• _읽기 자료_:
╭──

---

* 출처: LangChain 공식 문서 또는 해당 교재명
* 원본 URL: https://smith.langchain.com/hub/teddynote/summary-stuff-documents

---

### **`HTML 헤더 텍스트 분할 (HTMLHeaderTextSplitter)`**

#### **`HTMLHeaderTextSplitter`**

* **`HTMLHeaderTextSplitter`**
  * [`MarkdownHeaderTextSplitter`](https://python.langchain.com/docs/how_to/markdown_header_metadata_splitter/)와 개념적으로 유사
  * **`텍스트`를 `요소 수준`에서 `분할`하고 각 `헤더`에 대한 `메타데이터`를 `추가`하는 **`구조 인식` 청크 생성기**

  * 각 청크와 **`관련된`** 메타데이터 추가

* **`HTMLHeaderTextSplitter`**: `요소별`로 `청크`를 `반환`하거나 `동일한 메타데이터`를 가진 `요소`를 `결합` 가능

* 목표
  * **`관련 텍스트`를 `의미론적으로` (대략적으로) `그룹화`**
  * **`문서 구조`에 `인코딩된 컨텍스트` 풍부한 정보를 `보존`하는 것**

#### **1) `HTML` 문자열을 사용하는 경우**

---

* 사전에 `VS Code` 터미널에 설치할 것
  
```bash
        pip install -qU langchain-text-splitters
```

---

* `headers_to_split_on` 리스트 = `분할 기준`이 되는 `헤더 태그`와 `해당 헤더`의 `이름`을 **`튜플 형태`로 지정**

* `HTMLHeaderTextSplitter` 객체 생성 → `headers_to_split_on` 매개변수에 `분할 기준 헤더 리스트` 전달

In [1]:
from langchain_text_splitters import HTMLHeaderTextSplitter

html_string = """
<!DOCTYPE html>
<html>
<body>
    <div>
        <h1>Foo</h1>
        <p>Some intro text about Foo.</p>
        <div>
            <h2>Bar main section</h2>
            <p>Some intro text about Bar.</p>
            <h3>Bar subsection 1</h3>
            <p>Some text about the first subtopic of Bar.</p>
            <h3>Bar subsection 2</h3>
            <p>Some text about the second subtopic of Bar.</p>
        </div>
        <div>
            <h2>Baz</h2>
            <p>Some text about Baz</p>
        </div>
        <br>
        <p>Some concluding text about Foo</p>
    </div>
</body>
</html>
"""

In [2]:
# 분할할 헤더 태그와 해당 헤더의 이름 지정하기

headers_to_split_on = [
    ("h1", "Header 1"),  
    ("h2", "Header 2"),
    ("h3", "Header 3"),
]

In [3]:
# 지정된 헤더를 기준으로 HTML 텍스트를 분할하는 HTMLHeaderTextSplitter 객체 생성하기

html_splitter = HTMLHeaderTextSplitter(headers_to_split_on=headers_to_split_on)

In [4]:
# HTML 문자열을 분할하여 결과를 html_header_splits 변수에 저장하기

html_header_splits = html_splitter.split_text(html_string)

In [None]:
# 분할된 결과 출력하기

for header in html_header_splits:
    print(f"{header.page_content}")
    print(f"{header.metadata}", end="\n=====================\n")

<small>

* 셀 출력

    ```markdown
    Foo
    {'Header 1': 'Foo'}
    =====================
    Some intro text about Foo.

╰──

• _과제 요구사항_:
위의 HTMLHeaderTextSplitter 설명 글을 마지막 줄 다음부터 이어서 쓰세요.

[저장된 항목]
╭──

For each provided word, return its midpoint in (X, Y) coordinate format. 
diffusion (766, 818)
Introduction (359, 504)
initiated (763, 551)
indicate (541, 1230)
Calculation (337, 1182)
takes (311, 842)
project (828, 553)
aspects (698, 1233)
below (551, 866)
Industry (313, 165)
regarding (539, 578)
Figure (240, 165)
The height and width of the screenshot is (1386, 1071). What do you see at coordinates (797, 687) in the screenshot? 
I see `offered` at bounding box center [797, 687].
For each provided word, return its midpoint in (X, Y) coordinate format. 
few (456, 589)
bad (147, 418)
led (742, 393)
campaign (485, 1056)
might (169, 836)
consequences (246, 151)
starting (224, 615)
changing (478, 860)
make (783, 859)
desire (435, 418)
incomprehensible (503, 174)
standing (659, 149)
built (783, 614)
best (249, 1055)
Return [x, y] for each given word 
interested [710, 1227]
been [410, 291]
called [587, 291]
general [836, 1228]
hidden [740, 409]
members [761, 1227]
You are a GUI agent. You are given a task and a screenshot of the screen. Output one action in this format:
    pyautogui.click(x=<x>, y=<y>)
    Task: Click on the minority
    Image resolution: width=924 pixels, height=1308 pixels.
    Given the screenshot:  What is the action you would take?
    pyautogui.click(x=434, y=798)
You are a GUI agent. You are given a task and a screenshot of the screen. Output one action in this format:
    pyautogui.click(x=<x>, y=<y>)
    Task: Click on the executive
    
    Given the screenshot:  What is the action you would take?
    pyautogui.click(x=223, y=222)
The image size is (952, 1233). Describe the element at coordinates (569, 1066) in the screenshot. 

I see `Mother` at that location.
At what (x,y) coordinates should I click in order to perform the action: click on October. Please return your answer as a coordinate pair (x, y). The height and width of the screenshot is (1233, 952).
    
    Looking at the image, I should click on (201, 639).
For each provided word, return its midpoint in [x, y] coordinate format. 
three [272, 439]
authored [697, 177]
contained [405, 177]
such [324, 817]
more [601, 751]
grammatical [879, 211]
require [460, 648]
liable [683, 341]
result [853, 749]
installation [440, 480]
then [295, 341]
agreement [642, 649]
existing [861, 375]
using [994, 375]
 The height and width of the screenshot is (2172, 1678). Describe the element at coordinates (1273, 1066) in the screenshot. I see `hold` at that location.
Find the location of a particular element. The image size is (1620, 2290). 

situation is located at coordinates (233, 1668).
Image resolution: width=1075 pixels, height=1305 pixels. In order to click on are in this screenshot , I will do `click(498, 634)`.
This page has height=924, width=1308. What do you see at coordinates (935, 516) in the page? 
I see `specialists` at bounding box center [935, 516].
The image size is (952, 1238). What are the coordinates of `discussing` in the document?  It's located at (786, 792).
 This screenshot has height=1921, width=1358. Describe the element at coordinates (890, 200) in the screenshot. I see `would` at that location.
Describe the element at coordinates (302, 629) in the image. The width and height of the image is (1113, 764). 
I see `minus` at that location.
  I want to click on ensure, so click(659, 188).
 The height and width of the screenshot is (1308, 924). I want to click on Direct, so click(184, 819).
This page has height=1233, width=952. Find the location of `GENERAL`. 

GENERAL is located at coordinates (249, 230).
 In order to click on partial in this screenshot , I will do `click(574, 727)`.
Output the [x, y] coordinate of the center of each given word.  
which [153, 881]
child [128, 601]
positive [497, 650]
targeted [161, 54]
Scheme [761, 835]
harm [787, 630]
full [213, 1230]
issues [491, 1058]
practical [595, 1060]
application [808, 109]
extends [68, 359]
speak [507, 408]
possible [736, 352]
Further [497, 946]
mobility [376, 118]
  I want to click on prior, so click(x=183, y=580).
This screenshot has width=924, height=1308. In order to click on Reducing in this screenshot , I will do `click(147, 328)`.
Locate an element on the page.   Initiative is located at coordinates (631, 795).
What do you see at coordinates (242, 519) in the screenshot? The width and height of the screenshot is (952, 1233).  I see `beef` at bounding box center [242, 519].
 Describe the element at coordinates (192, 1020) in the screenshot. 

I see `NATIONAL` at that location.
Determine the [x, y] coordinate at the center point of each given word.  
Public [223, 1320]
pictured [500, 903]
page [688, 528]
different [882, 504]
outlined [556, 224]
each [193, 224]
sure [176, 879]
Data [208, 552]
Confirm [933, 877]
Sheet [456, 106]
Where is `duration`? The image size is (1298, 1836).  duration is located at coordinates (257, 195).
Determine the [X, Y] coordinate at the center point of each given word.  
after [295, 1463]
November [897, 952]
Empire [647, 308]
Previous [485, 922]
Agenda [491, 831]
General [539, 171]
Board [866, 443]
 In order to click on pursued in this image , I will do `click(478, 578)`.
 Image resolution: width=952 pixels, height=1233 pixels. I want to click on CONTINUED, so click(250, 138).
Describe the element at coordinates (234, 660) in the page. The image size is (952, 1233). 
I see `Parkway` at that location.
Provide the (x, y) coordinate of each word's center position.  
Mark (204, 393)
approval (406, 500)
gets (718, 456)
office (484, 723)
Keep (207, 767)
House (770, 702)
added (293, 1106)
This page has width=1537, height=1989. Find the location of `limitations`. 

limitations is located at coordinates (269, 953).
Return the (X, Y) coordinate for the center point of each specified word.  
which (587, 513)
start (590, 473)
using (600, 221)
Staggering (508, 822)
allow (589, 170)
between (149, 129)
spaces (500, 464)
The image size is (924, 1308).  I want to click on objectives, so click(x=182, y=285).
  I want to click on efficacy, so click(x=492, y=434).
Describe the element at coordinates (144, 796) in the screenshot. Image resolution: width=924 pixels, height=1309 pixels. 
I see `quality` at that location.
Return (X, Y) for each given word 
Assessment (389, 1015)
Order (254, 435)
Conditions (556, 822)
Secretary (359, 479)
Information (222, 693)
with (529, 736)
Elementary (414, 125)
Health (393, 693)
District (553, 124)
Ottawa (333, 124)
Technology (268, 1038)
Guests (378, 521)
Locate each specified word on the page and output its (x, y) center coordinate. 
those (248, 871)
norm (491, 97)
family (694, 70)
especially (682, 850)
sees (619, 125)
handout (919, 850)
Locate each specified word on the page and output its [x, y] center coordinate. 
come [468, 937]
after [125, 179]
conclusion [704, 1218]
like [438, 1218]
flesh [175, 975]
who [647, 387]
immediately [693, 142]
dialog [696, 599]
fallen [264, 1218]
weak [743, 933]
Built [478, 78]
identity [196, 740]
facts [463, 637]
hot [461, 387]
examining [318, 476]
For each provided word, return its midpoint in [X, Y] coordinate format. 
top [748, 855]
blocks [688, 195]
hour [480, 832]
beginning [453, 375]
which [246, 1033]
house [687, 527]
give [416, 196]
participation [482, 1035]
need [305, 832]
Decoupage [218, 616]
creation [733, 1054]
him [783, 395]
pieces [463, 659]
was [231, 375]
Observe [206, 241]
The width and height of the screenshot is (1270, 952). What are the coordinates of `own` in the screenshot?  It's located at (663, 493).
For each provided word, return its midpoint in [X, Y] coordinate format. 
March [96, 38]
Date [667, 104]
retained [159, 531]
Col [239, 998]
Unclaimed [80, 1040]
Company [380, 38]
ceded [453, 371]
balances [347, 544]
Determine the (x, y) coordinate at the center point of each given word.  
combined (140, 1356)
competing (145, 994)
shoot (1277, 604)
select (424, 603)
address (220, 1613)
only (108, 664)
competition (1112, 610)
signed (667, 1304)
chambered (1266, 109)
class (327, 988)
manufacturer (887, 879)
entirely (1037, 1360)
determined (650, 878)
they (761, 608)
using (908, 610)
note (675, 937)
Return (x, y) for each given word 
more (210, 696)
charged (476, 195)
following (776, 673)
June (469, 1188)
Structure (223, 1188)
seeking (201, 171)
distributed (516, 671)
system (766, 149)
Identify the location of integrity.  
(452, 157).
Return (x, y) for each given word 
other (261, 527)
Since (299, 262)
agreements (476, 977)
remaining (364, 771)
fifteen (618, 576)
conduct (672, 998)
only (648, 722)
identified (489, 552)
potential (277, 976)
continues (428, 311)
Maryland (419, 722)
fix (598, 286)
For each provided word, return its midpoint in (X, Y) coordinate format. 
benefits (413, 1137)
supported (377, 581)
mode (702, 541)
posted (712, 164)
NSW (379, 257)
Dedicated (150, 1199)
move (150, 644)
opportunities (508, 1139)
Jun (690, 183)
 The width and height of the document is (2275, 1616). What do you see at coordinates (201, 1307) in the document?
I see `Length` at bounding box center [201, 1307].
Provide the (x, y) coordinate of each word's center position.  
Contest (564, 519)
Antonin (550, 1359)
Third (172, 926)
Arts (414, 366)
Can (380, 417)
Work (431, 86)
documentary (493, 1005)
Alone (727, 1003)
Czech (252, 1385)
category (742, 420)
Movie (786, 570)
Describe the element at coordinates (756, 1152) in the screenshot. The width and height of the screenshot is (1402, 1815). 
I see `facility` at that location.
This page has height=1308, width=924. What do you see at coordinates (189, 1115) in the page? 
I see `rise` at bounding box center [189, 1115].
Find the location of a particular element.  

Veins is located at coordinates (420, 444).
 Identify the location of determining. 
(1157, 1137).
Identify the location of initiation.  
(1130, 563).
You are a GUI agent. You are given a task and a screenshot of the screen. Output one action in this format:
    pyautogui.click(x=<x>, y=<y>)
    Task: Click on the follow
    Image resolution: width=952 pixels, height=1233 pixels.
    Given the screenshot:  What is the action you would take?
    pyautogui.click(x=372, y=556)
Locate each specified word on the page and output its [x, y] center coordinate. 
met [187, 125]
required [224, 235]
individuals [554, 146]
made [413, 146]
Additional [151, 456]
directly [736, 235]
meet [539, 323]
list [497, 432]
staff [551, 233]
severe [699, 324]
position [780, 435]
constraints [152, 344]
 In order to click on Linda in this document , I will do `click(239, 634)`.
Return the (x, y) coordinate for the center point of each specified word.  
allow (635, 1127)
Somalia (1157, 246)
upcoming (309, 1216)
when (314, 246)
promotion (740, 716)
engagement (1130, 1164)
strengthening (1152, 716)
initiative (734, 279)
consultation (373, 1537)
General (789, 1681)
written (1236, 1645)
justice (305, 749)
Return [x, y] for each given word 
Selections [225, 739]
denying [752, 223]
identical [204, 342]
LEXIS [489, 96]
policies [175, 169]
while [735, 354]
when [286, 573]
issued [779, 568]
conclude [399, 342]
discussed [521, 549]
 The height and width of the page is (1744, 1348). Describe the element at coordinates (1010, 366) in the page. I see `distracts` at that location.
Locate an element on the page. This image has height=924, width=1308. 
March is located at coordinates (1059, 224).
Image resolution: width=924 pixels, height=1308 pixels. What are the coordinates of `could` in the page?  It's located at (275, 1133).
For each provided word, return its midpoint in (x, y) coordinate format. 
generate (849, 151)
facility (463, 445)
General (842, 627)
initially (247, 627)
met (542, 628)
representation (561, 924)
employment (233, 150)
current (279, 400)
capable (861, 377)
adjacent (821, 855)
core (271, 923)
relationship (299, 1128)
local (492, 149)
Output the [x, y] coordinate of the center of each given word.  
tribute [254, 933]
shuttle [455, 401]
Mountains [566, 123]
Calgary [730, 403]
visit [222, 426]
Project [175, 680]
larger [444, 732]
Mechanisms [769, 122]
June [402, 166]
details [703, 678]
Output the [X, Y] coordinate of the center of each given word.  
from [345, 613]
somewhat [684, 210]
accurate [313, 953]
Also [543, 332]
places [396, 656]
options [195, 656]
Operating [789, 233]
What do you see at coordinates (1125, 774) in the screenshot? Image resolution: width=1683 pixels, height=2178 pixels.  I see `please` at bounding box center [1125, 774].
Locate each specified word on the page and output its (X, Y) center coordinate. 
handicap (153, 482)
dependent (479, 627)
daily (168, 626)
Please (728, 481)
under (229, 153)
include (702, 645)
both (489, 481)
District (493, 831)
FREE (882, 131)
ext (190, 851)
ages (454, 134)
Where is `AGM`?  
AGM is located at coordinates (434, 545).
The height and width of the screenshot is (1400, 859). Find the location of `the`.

╰──

• _답안 작성란_:
    {'Header 1': 'Foo'}
    =====================
    Bar main section
    {'Header 1': 'Foo', 'Header 2': 'Bar main section'}
    =====================
    Some intro text about Bar.
    {'Header 1': 'Foo', 'Header 2': 'Bar main section'}
    =====================
    Bar subsection 1
    {'Header 1': 'Foo', 'Header 2': 'Bar main section', 'Header 3': 'Bar subsection 1'}
    =====================
    Some text about the first subtopic of Bar.
    {'Header 1': 'Foo', 'Header 2': 'Bar main section', 'Header 3': 'Bar subsection 1'}
    =====================
    Bar subsection 2
    {'Header 1': 'Foo', 'Header 2': 'Bar main section', 'Header 3': 'Bar subsection 2'}
    =====================
    Some text about the second subtopic of Bar.
    {'Header 1': 'Foo', 'Header 2': 'Bar main section', 'Header 3': 'Bar subsection 2'}
    =====================
    Baz
    {'Header 1': 'Foo', 'Header 2': 'Baz'}
    =====================
    Some text about Baz  
    Some concluding text about Foo
    {'Header 1': 'Foo'}
    =====================
    ```

---

#### **2) `다른 splitter와 파이프라인으로 연결 → 웹 URL에서 HTML을 로드하는 경우`**

* `웹 URL`로부터 `HTML 콘텐츠`를 로드 → 이를 다른 `splitter`와 파이프라인으로 연결하여 처리하는 과정

In [6]:
from langchain_text_splitters import RecursiveCharacterTextSplitter

# 분할할 텍스트의 URL 지정하기
url = "https://plato.stanford.edu/entries/goedel/"  

# 분할할 HTML 헤더 태그와 해당 헤더의 이름 지정하기
headers_to_split_on = [  
    ("h2", "Header 2"),
    ("h3", "Header 3"),
    ("h4", "Header 4"),
]

# HTML 헤더를 기준으로 텍스트를 분할하는 HTMLHeaderTextSplitter 객체 생성하기
html_splitter = HTMLHeaderTextSplitter(headers_to_split_on=headers_to_split_on)

# URL에서 텍스트를 가져와 HTML 헤더를 기준으로 분할하기
html_header_splits = html_splitter.split_text_from_url(url)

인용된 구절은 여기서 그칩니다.